At least, she thought, I know the drill. It struck her then that the murderer might still be in the church, crouched down among the pews or behind the huge Victorian organ with its forest of dusty pipes. Or behind that faded brocade curtain hanging over the arched doorway into the vestry. Her heart hopped irregularly in her chest as her ears strained for the soft intake of another’s breath, the tell-tale creak of wood, and her eyes watched for the slightest movement of the curtain. Nothing. She was alone with the dead. Sir Rufus sneered down at her as if telling her this sort of thing would never have been permitted in his day. She went outside, took out her mobile and rang Alan, trying to force her voice to remain steady, knowing it wasn’t
and that it was pitched unnaturally high.
He took it calmly. He was a professional. He had been through it all before and it didn’t surprise him that he had to face it all again. That, as he sometimes wryly said, was what he was there for. But she felt a rush of tenderness and gratitude towards him at hearing his clear, comforting but instructive tones. Wait there, by the door. Don’t let anyone else enter. If anyone insists, go with them and make sure they don’t remove or touch anything.
When Alan had rung off, Meredith remembered to call Mrs Scott, who was now waiting for her in vain at the Old Vicarage.

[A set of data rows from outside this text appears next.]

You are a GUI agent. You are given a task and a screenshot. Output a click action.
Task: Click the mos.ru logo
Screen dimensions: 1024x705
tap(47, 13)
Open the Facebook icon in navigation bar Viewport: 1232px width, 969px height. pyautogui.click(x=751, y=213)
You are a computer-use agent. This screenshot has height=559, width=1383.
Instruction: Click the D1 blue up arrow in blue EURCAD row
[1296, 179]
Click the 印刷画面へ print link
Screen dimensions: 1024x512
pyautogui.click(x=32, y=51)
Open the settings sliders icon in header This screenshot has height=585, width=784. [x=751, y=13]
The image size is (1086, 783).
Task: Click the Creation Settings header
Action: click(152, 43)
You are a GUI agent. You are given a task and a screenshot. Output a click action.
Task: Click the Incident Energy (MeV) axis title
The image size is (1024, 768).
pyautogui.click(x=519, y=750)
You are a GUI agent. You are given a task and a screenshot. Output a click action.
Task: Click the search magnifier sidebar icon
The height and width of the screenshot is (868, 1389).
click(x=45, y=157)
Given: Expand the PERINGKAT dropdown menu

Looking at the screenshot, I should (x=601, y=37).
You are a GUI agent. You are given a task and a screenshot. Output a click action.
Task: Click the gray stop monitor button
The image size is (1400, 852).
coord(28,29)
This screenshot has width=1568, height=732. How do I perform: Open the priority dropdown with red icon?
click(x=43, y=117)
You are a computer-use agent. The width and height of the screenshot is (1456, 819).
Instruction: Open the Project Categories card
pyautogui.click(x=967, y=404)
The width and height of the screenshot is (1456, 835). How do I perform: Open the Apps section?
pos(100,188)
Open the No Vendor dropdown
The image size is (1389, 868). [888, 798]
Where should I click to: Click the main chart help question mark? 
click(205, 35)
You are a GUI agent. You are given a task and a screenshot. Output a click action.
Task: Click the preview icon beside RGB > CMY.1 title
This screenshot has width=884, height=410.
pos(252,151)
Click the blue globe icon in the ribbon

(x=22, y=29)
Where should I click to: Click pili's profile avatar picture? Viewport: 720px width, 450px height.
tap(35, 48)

She explained there had been an emergency and she was delayed. She might not make it that day.
‘Emergency in the village?’ asked Mrs Scott’s voice sharply. ‘Is someone hurt?’
Meredith was startled. How did the woman know where she was? But of course, she was where she was supposed to be that morning, in Lower Stovey. She had been wandering all over the place and although she had seen no one, that didn’t mean no one had seen her.
‘In a manner of speaking.’ She borrowed the landlord’s phrase.
‘Where are you?’ demanded Mrs Scott in a voice which brooked no evasion.
Meekly, Meredith told her, at the church.
‘Ruth Aston hasn’t fallen off that wretched stepladder, has she? It wouldn’t surprise me.’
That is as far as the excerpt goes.